Robert Creeley’s death last month cannot have been a shock to the many people who knew him – he was 78 years old – but his absence will be felt everywhere poets are at work in America, including in Maine where he owned a house and made frequent appearances at the university in Orono.
Creeley grew up in eastern Massachusetts, attended Harvard but didn’t graduate, served as an ambulance driver in India during World War II, then bounced from one enterprise to another, including chicken farming in New Hampshire, publishing in Mallorca, and teaching. He was longest at the State University of New York at Buffalo, but over five decades spent various amounts of time at many other places, most famously Black Mountain College in North Carolina. There he, Charles Olson, Denise Levertov, Robert Duncan and others forged a now legendary poetic community tightly knit with the Beat scene. Everywhere he went, he centered his attention and disposition on testing the forces of language.

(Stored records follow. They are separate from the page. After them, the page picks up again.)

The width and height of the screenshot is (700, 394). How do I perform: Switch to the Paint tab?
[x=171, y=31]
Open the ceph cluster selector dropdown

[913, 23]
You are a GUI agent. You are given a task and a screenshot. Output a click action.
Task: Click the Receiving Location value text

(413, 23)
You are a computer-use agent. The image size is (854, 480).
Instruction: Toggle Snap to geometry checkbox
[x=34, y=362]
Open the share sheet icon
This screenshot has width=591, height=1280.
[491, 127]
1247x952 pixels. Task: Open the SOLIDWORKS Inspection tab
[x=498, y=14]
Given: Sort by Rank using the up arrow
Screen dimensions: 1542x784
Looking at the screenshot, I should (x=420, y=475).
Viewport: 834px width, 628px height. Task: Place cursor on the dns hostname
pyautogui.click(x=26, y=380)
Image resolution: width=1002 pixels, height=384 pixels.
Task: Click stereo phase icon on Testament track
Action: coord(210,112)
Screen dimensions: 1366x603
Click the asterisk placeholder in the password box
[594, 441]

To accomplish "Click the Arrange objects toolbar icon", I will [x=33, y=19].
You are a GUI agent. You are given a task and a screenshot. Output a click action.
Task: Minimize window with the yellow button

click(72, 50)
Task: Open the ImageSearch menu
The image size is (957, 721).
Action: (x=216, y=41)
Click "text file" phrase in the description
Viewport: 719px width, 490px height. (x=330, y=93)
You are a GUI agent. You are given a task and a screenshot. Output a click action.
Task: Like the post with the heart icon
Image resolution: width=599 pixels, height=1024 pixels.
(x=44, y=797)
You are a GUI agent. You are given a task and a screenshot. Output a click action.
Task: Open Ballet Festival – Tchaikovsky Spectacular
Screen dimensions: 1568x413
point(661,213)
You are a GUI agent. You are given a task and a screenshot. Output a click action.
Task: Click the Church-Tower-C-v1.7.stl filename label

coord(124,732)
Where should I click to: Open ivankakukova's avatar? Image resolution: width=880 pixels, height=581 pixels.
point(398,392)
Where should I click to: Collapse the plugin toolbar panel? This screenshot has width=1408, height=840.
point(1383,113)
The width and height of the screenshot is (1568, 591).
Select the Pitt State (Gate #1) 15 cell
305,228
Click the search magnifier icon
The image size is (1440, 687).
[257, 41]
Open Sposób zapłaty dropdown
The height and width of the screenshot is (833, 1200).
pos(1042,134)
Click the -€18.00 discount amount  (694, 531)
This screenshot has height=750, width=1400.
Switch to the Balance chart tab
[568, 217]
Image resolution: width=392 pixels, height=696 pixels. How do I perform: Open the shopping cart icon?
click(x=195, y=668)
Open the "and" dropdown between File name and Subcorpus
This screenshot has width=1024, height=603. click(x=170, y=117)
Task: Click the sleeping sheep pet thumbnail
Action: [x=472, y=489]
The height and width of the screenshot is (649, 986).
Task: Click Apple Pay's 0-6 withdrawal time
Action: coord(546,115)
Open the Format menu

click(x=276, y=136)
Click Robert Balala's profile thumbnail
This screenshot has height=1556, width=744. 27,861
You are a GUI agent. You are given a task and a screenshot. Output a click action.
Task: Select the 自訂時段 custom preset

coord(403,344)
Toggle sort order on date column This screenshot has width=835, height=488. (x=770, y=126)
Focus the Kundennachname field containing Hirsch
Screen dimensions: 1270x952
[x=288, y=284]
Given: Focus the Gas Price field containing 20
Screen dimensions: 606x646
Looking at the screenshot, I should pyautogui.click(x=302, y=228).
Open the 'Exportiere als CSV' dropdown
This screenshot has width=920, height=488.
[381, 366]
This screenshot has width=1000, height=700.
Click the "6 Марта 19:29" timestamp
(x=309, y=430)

This was clear in his affable, meandering, quietly forceful speech. I first met him 20 years ago as a graduate student at the State University of New York in Binghamton when he was a visiting professor. Like many students, I was bewildered for weeks by the apparent haphazard wandering of his classroom speaking style. Then one night I heard him read his poems for the first time. In his rhythms – which are pictured in the short sharp lines of most of his poems – his ideas suddenly cohered, and his classroom stories and insights seemed no longer haphazard, but crystal. His poetry sprang directly from the subtleties of his own speech, just as his mentors Olson and William Carlos Williams urged.
What happens when
the house is at last
quiet and the lights
lowered, go finally out?
Then is it all silent?
Are the echoes still,
the reflections faded,
the places left alone?
What had seemed like random nonsense in the classroom was in fact astonishing emotional coherence. It may eventually be decided that his most influential works are not his poems, but his many transcribed interviews and conversations, which are fascinating to read.
Few who knew Bob Creeley will deny, I think, that the emotional core of his impulses to poetry and human relationships was extraordinarily endearing and real. There was hardly a pretentious bone in his body. He came face to face with the poseurs, hangers-on, wannabes and just plain fakes who have crowded American letters for decades and longer, and treated them generously. “Use every man after his desert, and who shall ‘scape whipping?” He rose above them all. His authenticity of feeling, together with a profound willingness to uncover and face the obscurest parts of himself and evoke them in rhythms and startling grammatical and semantic tropes, is what made Creeley one of our great 20th century poets.
Creeley thought of himself as a New Englander, and in the visits I made to his house in Waldoboro he spoke with warmth of his sense that at heart he was a Mainer. Although all of us who teach literature talk a lot, few of us realize we talk too much; but Creeley understood the paradox between living the life of trying to put everything in words and knowing that hardly a thing you say can really be understood. The affinity he felt with Mainers, he once told me, was our disposition “to say as little as possible as often as possible.” These words helped me, when I was in China where everyone is out of the cradle endlessly talking, explain to them why I seemed so weirdly taciturn. We are Mainers, where language is frequently the method of last resort.
This is how Creeley’s influence worked – deep, enduring and concise. He visited the University of Maine often to give workshops and readings, and recently spent a term as a visiting professor, similar to the appointment he was fulfilling when he died March 30 in Odessa, Texas. He lit up Orono and every place he visited with understated stories, wry and often ironic humor, remarkable insights into the inner life, and a compassion unusual in – let’s say it straight out – its beauty in the human universe.
What will be missed are his words, the few and the many, and inseparably, his presence. Robert Creeley was one of America’s exemplary poets and people. “Onward.”